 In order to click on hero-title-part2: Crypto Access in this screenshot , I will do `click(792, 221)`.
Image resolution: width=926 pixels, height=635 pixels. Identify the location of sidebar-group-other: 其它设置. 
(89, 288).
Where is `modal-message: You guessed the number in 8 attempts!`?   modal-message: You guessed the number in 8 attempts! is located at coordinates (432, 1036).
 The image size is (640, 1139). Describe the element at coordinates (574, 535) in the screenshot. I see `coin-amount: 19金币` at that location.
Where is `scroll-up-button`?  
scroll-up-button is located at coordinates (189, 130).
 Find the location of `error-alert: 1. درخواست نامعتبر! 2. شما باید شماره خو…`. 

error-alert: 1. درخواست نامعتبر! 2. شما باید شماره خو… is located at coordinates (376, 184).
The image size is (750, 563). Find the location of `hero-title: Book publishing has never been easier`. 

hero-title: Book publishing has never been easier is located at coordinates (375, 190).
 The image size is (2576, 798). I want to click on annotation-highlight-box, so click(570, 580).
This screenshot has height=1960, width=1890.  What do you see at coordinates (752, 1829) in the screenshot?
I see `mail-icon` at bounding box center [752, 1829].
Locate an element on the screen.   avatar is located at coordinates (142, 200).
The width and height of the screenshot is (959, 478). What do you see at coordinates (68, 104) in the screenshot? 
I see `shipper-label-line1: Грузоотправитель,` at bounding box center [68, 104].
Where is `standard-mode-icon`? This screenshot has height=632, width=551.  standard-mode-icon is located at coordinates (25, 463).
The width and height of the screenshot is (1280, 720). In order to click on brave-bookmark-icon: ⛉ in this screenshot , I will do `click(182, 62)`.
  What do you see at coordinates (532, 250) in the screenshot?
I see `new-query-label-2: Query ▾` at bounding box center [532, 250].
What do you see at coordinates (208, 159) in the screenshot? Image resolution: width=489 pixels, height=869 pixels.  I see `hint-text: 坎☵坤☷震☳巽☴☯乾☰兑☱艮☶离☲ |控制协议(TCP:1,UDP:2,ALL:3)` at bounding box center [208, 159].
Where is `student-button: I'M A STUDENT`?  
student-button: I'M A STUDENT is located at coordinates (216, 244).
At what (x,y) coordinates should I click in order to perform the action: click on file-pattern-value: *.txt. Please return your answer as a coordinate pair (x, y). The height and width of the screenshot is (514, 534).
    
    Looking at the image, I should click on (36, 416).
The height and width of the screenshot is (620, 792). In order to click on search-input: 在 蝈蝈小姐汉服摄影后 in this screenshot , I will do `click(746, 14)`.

┄┄┄┄┄┄┄┄┄┄┄┄┄┄┄┄┄┄┄┄

● Exercise aim:
Rewrite all the rows above, changing "Find the location of" to "Give the coordinates of" and leaving every other character untouched.

● Finished task:
 In order to click on hero-title-part2: Crypto Access in this screenshot , I will do `click(792, 221)`.
Image resolution: width=926 pixels, height=635 pixels. Identify the location of sidebar-group-other: 其它设置. 
(89, 288).
Where is `modal-message: You guessed the number in 8 attempts!`?   modal-message: You guessed the number in 8 attempts! is located at coordinates (432, 1036).
 The image size is (640, 1139). Describe the element at coordinates (574, 535) in the screenshot. I see `coin-amount: 19金币` at that location.
Where is `scroll-up-button`?  
scroll-up-button is located at coordinates (189, 130).
 Give the coordinates of `error-alert: 1. درخواست نامعتبر! 2. شما باید شماره خو…`. 

error-alert: 1. درخواست نامعتبر! 2. شما باید شماره خو… is located at coordinates (376, 184).
The image size is (750, 563). Give the coordinates of `hero-title: Book publishing has never been easier`. 

hero-title: Book publishing has never been easier is located at coordinates (375, 190).
 The image size is (2576, 798). I want to click on annotation-highlight-box, so click(570, 580).
This screenshot has height=1960, width=1890.  What do you see at coordinates (752, 1829) in the screenshot?
I see `mail-icon` at bounding box center [752, 1829].
Locate an element on the screen.   avatar is located at coordinates (142, 200).
The width and height of the screenshot is (959, 478). What do you see at coordinates (68, 104) in the screenshot? 
I see `shipper-label-line1: Грузоотправитель,` at bounding box center [68, 104].
Where is `standard-mode-icon`? This screenshot has height=632, width=551.  standard-mode-icon is located at coordinates (25, 463).
The width and height of the screenshot is (1280, 720). In order to click on brave-bookmark-icon: ⛉ in this screenshot , I will do `click(182, 62)`.
  What do you see at coordinates (532, 250) in the screenshot?
I see `new-query-label-2: Query ▾` at bounding box center [532, 250].
What do you see at coordinates (208, 159) in the screenshot? Image resolution: width=489 pixels, height=869 pixels.  I see `hint-text: 坎☵坤☷震☳巽☴☯乾☰兑☱艮☶离☲ |控制协议(TCP:1,UDP:2,ALL:3)` at bounding box center [208, 159].
Where is `student-button: I'M A STUDENT`?  
student-button: I'M A STUDENT is located at coordinates (216, 244).
At what (x,y) coordinates should I click in order to perform the action: click on file-pattern-value: *.txt. Please return your answer as a coordinate pair (x, y). The height and width of the screenshot is (514, 534).
    
    Looking at the image, I should click on (36, 416).
The height and width of the screenshot is (620, 792). In order to click on search-input: 在 蝈蝈小姐汉服摄影后 in this screenshot , I will do `click(746, 14)`.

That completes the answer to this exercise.